The 377SGT-F, or Super Guppy, is the only aircraft able to support the sizable and delicate structures of the International Space Station. The next fastest route for components coming from manufacturing sites in the west to Kennedy Space Center includes a trip by barge through the Panama Canal. The 377SGT-F delivers components of the S-6 truss to Kennedy Space Center for its launch to the International Space Station.
The original Guppy aircraft, designed by Aero Spacelines, began cutting months off space hardware shipments in the 1960s. Its design rose out of the demand for a quicker way to send Saturn V rocket stages from California to Florida.
Today's Super Guppy is an improvement on both the size and the range of its predecessor. Fully loaded, it cruises at 25,000 feet to a range of more than 500 miles.
The unique shape of the Super Guppy makes it suited for payloads too bulky for traditional cargo planes. The nose of the aircraft opens to 110 degrees, allowing payloads to be easily loaded and unloaded into the massive cargo bay.

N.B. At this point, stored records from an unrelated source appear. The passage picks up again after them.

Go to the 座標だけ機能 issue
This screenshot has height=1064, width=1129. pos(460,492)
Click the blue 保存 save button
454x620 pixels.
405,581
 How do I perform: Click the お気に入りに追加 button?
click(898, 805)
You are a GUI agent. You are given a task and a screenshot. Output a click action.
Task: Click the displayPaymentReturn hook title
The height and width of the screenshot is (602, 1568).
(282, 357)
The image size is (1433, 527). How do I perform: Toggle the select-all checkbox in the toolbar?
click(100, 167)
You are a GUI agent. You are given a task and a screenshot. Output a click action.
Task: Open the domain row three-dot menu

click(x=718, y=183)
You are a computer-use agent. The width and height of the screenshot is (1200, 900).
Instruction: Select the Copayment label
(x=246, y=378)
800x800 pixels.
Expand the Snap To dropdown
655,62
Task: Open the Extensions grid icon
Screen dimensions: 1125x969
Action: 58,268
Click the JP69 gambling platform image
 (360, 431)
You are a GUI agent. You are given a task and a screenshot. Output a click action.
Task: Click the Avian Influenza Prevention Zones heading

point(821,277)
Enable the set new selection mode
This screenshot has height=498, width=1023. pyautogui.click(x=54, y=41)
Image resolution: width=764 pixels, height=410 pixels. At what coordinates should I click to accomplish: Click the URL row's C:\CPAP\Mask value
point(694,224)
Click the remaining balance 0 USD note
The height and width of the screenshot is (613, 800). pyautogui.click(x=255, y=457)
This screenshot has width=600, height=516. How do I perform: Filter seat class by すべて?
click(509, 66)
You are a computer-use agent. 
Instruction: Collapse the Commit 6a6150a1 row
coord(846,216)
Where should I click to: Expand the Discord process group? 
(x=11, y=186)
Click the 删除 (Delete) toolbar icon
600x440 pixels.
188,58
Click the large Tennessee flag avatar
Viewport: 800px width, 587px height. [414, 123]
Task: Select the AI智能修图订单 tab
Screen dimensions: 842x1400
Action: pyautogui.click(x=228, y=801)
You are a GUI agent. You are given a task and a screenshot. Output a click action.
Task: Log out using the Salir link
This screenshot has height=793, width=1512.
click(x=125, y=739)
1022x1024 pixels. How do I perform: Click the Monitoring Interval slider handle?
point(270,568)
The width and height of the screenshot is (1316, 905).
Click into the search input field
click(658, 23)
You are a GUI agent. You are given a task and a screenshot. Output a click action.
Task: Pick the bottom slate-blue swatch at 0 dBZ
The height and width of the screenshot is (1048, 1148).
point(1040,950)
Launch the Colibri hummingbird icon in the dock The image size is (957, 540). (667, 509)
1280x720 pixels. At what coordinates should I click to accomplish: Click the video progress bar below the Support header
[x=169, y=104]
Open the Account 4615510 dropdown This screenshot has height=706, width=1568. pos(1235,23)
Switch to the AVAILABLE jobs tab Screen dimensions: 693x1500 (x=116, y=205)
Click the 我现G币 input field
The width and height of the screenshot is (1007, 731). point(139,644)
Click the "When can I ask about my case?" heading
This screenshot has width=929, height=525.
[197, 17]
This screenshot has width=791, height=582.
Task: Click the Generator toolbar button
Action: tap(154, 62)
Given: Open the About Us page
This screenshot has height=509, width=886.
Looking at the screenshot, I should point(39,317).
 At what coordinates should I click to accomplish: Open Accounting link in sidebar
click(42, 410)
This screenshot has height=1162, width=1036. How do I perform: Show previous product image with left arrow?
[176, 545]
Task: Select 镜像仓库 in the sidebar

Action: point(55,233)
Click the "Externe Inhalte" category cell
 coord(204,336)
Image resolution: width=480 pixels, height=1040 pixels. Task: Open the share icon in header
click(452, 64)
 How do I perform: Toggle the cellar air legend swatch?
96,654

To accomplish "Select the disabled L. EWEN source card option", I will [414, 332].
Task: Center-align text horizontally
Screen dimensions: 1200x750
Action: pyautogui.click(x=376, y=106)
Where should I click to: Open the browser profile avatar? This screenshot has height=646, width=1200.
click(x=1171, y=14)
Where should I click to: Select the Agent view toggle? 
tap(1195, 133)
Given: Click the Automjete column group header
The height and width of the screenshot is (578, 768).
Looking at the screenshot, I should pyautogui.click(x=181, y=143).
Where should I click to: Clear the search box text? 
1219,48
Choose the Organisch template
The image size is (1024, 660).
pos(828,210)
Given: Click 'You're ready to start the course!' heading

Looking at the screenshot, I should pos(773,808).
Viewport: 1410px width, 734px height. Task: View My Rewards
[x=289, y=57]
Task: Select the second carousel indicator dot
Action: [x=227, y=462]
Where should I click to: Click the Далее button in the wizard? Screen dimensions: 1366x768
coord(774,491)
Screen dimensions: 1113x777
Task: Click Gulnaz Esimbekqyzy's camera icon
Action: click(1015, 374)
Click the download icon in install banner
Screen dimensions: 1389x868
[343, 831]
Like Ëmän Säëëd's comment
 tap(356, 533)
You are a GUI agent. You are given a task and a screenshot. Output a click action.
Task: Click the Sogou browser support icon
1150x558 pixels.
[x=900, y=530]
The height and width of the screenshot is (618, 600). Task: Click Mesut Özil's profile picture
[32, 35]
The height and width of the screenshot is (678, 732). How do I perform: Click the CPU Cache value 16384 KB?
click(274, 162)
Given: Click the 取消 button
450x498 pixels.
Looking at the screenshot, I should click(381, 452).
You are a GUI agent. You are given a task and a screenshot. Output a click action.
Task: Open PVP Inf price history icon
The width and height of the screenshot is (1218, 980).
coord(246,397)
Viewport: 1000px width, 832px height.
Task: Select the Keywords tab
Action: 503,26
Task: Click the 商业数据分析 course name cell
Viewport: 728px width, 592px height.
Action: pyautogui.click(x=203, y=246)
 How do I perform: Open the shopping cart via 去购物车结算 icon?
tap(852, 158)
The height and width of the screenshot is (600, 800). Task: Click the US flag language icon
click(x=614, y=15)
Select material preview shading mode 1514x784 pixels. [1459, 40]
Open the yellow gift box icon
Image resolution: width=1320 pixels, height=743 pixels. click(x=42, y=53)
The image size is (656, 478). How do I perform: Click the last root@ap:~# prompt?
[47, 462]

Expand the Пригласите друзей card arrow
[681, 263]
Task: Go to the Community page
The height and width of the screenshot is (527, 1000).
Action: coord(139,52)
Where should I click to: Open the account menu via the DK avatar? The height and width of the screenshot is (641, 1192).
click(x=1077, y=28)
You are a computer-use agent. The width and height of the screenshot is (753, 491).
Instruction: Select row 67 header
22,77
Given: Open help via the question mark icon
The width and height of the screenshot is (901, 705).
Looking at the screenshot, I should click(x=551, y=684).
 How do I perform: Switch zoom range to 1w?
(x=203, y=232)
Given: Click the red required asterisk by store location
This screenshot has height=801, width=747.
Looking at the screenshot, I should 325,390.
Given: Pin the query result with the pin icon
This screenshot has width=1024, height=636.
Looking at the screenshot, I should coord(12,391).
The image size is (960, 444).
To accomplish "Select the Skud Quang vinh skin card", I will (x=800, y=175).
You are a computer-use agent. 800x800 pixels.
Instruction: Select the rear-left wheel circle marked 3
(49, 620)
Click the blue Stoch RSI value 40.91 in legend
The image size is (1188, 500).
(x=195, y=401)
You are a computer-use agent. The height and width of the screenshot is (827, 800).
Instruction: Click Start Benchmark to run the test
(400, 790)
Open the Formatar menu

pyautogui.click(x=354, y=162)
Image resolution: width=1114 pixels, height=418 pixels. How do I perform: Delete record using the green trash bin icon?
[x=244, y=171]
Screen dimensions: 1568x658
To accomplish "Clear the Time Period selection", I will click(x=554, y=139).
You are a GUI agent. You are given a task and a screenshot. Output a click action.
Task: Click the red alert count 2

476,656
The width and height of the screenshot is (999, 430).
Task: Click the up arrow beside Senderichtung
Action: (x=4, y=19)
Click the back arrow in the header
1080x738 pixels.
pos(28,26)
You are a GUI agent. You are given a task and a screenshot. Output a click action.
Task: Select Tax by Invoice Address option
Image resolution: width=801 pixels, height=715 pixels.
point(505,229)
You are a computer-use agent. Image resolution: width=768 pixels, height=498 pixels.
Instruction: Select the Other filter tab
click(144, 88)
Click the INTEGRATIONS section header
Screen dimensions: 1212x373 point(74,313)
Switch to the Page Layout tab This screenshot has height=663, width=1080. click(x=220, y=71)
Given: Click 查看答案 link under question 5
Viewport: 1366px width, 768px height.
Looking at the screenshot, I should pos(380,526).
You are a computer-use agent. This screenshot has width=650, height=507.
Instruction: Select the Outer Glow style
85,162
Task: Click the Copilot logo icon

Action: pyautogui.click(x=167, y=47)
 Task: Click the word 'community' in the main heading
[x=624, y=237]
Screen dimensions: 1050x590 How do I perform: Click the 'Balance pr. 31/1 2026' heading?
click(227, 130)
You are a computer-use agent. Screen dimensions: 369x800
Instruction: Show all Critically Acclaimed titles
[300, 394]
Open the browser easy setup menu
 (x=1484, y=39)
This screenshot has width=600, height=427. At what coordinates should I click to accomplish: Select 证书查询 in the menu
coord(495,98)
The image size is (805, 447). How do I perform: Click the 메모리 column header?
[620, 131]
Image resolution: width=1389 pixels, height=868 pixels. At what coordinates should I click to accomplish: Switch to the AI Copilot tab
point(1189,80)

Electric winches built into the compartment slide up to 26 tons of payload into the aircraft and hydraulic pins secure the cargo for flight.
The Super Guppy flies overhead carrying the U.S. Laboratory Module, the centerpiece of the International Space Station.
The Super Guppy's recent cargo includes the S-5 and S-6 truss segments, which are key parts of the Space Station's backbone.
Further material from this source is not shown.